Only a few East German products have survived the transition to capitalism. Brands like Vita-Cola, Rotkäppchen Sekt and Berliner Pilsner all held their own against Western competition. But Ostalgie drinks aside, if there is one Ostprodukt that did not fall with the Wall, it’s the distinguished Spreewald gherkin.

Twenty years after reunification, the briny Brandenburg treat – marketed by a handful of regional brands bearing the EU’s “Protected Geographic Indication” seal  – account for half of the domestic market.

The Spreewald gherkin got an unexpected and unprecedented publicity boost in the 2003 film Goodbye, Lenin!, in which Daniel Brühl frantically pastes Spreewald logos on bottles of Western pickles in an effort to convince his mother that the GDR hasn’t collapsed.

But the cucumber fields in idyllic Spreewald, where the Spree River splits into hundreds of channels that meander through primeval forests and swamps, were no Socialist invention. The gherkin had long been a delicacy prized by the pickiest pickle-lovers; the 19th-century novelist Theodor Fontane liked them so much that he had a barrel delivered to his home in the capital each year.

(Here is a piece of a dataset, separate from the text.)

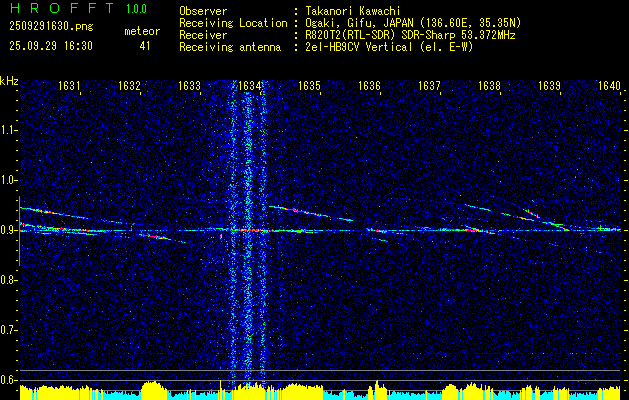This screenshot has width=629, height=400.
Task: Click the filename 2509291630.png
Action: click(51, 27)
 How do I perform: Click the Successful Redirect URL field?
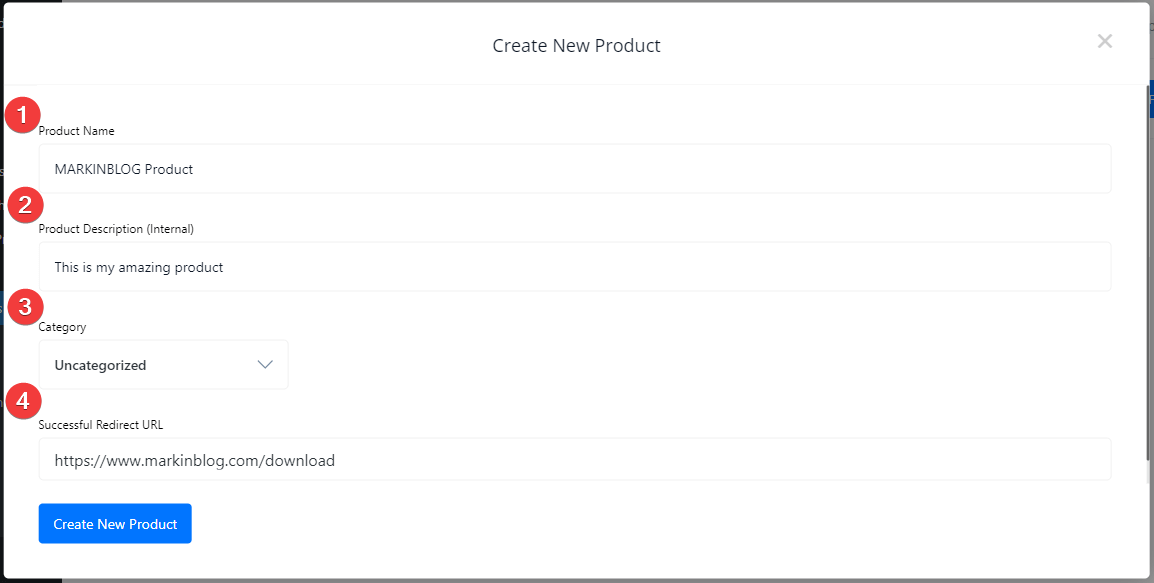click(575, 459)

Lübbenau is Spreewald’s largest town, a sleepy burg surrounded by dense forests of towering birches and pines some 100km southeast of Berlin. The green cucumber fields in the surrounding countryside stretch as far as the eye can see, and shops touting the gherkins line the sleepy streets.

At Zeitlos, a local Kneipe, breadbaskets with pickles and black bread are typical fare. Otto Henning, a lifetime resident, acknowledges the celebrated status of the gherkins. “Here, the pickle is king,” he muses as he takes a sip of his Spreewälder Dunkel.

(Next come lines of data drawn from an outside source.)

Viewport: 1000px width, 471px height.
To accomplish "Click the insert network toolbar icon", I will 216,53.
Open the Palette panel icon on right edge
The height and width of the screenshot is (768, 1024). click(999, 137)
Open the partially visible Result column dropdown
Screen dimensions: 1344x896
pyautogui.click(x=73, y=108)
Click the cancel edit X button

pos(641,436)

In the neighboring village of Lehde, the intrepid visitor can tour the Gurken- und Bauernhausmuseum, a peasant house where the walls teem with tools used by generations of picklers. All varieties of gherkins are also available for tasting.

Three major variations are the salty saure Gurken (lacto-fermented, pickled in brine and refined with fresh dill; sugar- and vinegar-free; excellent hangover cure), Senfgurken (pickled with mustard seeds, sugar and vinegar) and Gewürzgurken (with spices, sugar and vinegar).

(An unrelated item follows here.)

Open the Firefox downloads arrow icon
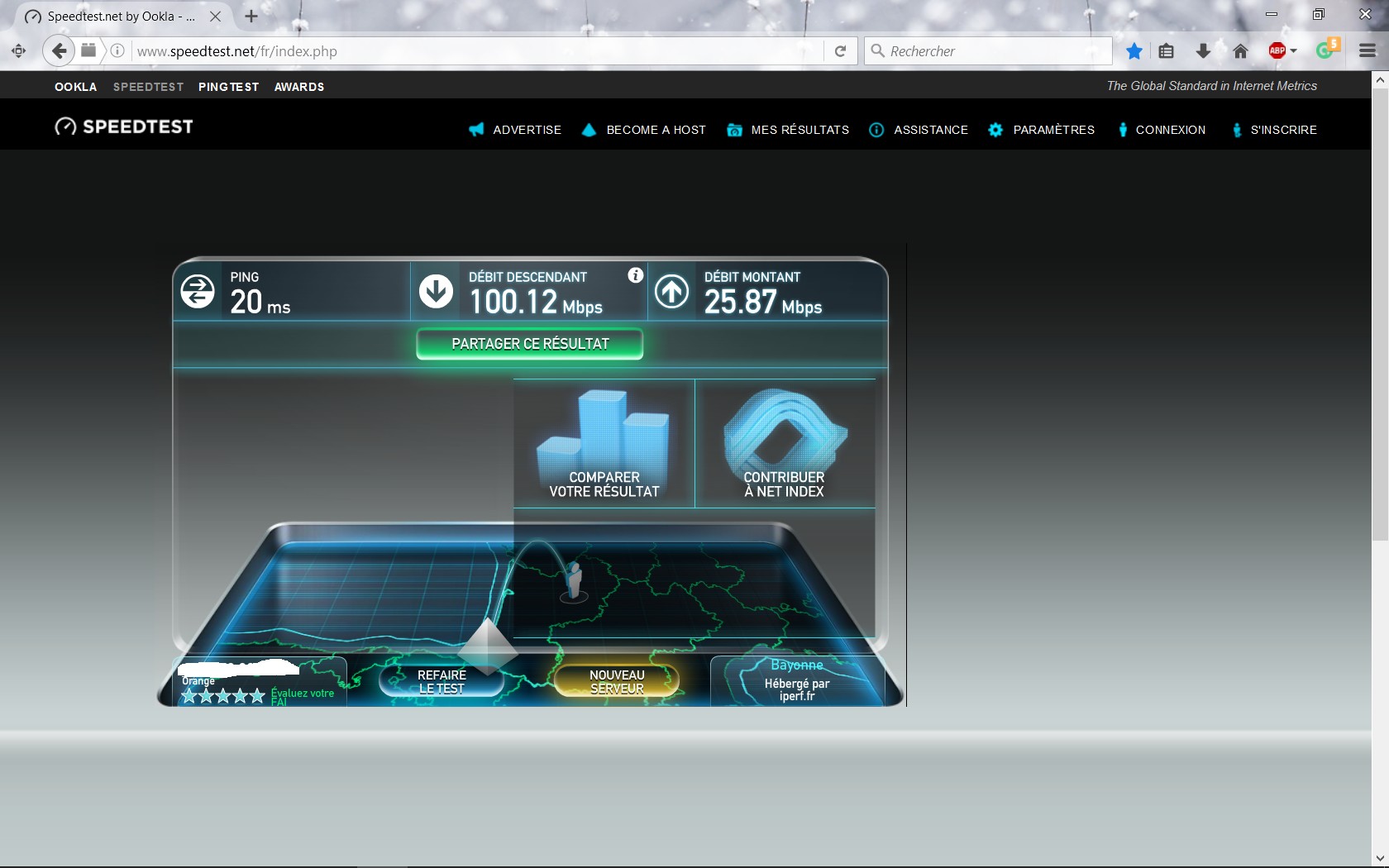Viewport: 1389px width, 868px height. (1203, 51)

The rich mineral content and delicate water balance of the local soil are key ingredients in defining the vaunted Spreewald appellation. The over 40,000 tonnes of cucumbers harvested in Spreewald account for 50 percent of pickled cucumber sales in Germany – an astounding number considering that only about 20 local farmers engage in production. Most of the cucumbers are processed at the Spreewaldkonserve in Golßen, and around 1 million jars of Spreewald gherkins are bottled daily, all locally.

Craving a local pickle? Head for your usual Supermarkt and opt for one of the many  jars with “Spreewälder” on it!